This version isn't completely devoid of that element. It attempts to use the real exploits of Sun Wu to emphasize Sun Tzu's precepts, providing examples of battles fought by the presumed author as an illustration of why his guidelines work. This is more successful in some cases than others, with the application of the concepts that happen off the battlefield working a little better. That's not because manga creator Takashi Momonari can't draw battles (he can), but because the battle scenes are so crowded as to be overwhelming, and the text doesn't trust readers to be able to parse the action without its overexplanation. That's a problem throughout the volume: narration interrupts almost every page, leaving readers no room to draw their own conclusions.
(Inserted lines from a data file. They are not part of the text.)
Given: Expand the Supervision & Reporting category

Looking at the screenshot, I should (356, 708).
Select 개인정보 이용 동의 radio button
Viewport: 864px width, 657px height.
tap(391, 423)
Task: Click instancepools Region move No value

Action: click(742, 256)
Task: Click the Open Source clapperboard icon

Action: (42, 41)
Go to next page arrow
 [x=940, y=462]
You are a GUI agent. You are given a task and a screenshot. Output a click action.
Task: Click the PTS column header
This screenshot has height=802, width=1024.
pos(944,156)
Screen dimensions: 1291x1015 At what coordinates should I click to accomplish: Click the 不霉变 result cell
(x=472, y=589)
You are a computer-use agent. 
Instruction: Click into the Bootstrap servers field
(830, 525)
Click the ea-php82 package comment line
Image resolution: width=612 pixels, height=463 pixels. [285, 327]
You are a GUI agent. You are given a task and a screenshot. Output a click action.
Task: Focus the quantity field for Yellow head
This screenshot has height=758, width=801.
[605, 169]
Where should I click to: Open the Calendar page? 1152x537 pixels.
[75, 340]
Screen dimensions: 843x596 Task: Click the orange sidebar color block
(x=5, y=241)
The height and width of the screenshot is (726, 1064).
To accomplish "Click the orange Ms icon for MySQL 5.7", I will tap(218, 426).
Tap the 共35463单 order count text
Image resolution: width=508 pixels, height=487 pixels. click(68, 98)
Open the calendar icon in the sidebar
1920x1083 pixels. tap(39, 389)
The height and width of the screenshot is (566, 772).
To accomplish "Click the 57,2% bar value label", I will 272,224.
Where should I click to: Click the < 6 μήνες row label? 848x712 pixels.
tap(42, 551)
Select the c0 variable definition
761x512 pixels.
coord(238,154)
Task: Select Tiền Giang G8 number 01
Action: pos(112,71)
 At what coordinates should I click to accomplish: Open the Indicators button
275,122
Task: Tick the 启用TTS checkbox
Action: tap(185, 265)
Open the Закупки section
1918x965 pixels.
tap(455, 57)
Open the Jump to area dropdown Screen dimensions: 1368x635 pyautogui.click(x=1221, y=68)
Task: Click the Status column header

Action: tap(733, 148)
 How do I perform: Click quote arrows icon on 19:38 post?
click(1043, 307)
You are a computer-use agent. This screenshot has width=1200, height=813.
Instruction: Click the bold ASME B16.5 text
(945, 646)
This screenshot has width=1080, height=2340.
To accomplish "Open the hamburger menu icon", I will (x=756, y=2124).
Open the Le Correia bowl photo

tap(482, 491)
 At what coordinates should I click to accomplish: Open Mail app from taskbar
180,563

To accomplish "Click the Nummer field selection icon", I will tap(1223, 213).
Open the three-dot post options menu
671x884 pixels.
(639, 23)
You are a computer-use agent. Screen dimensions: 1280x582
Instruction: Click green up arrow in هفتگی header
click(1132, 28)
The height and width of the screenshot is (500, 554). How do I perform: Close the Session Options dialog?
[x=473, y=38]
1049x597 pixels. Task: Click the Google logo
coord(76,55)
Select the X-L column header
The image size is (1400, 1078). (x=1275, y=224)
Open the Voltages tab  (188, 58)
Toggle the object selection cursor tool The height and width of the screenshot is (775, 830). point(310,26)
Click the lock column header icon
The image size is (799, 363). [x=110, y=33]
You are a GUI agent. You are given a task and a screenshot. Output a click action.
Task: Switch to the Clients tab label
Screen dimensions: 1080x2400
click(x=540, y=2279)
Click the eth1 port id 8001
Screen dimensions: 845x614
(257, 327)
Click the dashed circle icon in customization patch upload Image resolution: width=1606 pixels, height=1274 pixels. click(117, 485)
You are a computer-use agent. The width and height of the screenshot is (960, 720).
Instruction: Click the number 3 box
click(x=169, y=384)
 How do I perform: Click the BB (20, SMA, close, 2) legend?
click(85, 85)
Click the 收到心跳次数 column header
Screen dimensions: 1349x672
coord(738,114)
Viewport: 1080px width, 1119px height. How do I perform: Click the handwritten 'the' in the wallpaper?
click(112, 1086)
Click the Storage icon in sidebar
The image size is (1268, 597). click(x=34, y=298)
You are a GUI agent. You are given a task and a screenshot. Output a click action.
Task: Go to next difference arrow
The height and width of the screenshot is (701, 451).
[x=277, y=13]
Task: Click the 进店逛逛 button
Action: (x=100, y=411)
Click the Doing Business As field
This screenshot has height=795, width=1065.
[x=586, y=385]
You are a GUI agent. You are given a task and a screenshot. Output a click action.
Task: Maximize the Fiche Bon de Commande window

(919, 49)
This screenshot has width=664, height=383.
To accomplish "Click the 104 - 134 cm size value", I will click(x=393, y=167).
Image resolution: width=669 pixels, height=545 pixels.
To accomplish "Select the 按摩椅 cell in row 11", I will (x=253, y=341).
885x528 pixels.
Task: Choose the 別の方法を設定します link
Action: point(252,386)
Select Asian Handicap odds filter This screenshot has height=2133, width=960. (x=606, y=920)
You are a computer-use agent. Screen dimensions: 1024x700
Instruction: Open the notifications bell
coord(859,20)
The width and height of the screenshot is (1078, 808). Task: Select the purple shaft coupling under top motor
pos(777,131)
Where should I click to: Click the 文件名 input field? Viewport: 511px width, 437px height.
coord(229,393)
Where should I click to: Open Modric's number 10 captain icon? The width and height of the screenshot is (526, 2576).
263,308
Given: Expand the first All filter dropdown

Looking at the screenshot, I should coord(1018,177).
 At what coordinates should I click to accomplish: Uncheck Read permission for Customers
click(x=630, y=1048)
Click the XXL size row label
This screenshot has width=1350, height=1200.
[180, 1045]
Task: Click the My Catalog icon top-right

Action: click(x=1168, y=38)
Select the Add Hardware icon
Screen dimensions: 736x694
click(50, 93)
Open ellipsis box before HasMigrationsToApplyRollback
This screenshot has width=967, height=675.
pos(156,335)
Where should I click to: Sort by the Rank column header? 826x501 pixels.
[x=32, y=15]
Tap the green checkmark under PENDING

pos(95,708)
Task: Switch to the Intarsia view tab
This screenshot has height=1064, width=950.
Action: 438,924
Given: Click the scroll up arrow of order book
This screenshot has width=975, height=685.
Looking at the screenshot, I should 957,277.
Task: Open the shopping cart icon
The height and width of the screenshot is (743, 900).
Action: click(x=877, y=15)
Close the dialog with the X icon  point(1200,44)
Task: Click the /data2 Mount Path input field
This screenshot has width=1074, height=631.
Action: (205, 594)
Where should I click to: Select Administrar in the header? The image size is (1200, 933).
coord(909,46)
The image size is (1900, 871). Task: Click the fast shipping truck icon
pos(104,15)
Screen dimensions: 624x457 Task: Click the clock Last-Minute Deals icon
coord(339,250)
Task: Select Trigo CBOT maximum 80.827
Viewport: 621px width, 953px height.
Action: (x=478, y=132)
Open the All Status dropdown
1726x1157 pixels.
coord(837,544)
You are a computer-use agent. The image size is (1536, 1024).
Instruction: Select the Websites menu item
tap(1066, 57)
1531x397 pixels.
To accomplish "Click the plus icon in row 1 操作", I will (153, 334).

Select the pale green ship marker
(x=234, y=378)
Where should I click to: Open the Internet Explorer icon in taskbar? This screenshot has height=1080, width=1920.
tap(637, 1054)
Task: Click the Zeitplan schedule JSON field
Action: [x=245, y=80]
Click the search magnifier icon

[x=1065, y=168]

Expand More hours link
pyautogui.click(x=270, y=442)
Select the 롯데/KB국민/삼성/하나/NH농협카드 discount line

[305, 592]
What Momonari can't draw makes up for some of the most unintentionally hilarious pieces of a book devoid of intentional humor: the faces of horses and elephants. Their expressions range from “horrified to be appearing in this book” to “cross-eyed and constipated,” and while the bodies are within the realm of fine, the faces are decidedly not. But still, they provide some entertainment, so I can't judge too harshly; after all, horses are notoriously difficult to draw.

If you're already familiar with The Art of War, I think you'll find this book more engaging. It does suffer from a stilted translation and excessive text, but it isn't terrible. It's just a slog, and while it's a decent introduction to this period of Chinese history, I'm not sure it's the best way to start your research.